Ukrainian nationalist movements have launched a campaign to block Russia-registered cargo trucks from transiting through the country to Europe, demanding that Kyiv impose similar measures at a government level against the "aggressor state".
As of February 14, nationalists began trying to block roads in all regions of West Ukraine, local media reported. Initiators of the blockade targetted roads connecting Ukraine with Slovakia, Poland and Belarus.
The move follows last November's campaign by Ukrainian nationalists and Tatar activists to cut off Ukrainian electricity supplies to the Russian-held Crimean peninsula. In a series of tit-for-tat measures, official and otherwise, a Russian food embargo against Ukraine was also imposed from January 1 in protest at the EU-Ukraine free trade pact entering force the same day.
The blockade follows the suspension of cargo transit between Russia and Poland caused by Warsaw's suspension of its transit agreement with Moscow on February 1 due to inability to agree with Russia on the number of licenses for bilateral cargo transport haulage. As a result, Russian trucks began using alternative routes, including through Ukraine.
According to the Ukrinform news agency, Transcarpathian activists, who were first to start the blockade in the regional capital Uzhhorod, lobbied the regional governor to visit Kyiv and demand that the government officially ban Russian transit through Ukraine.
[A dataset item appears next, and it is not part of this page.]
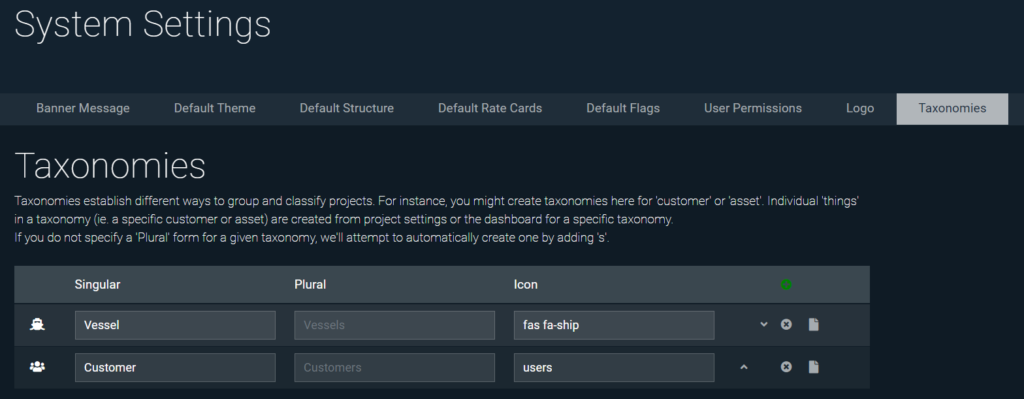
Task: Click the green add taxonomy icon
Action: pos(786,285)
"The number of trucks outside the Transcarpathian roadblock has dropped. Truck drivers pass information about the blockade by radio to each other, which is why the Russian trucks are not heading here. [...] Our fellow activists in the Lviv, Rivne and Volyn regions have organised roadblocks," Ukrinform quoted an organiser of the blockade in Transcarpathia, Mykola Marchyshak, as saying.